## Problem requirements
Skipping each picture, output the entries exactly as they stand below.

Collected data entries

==============================

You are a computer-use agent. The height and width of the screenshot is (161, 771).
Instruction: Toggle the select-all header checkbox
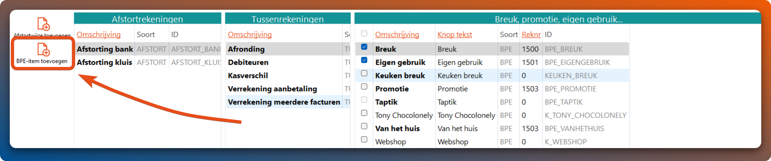[x=364, y=34]
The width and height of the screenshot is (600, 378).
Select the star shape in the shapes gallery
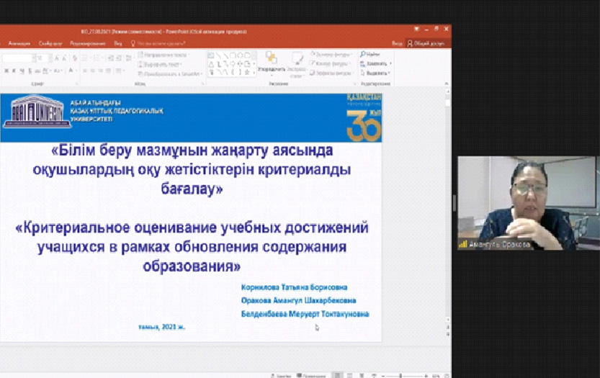246,72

==============================

## Response for this exercise
You are a computer-use agent. The height and width of the screenshot is (161, 771).
Instruction: Toggle the select-all header checkbox
[x=364, y=34]
The width and height of the screenshot is (600, 378).
Select the star shape in the shapes gallery
246,72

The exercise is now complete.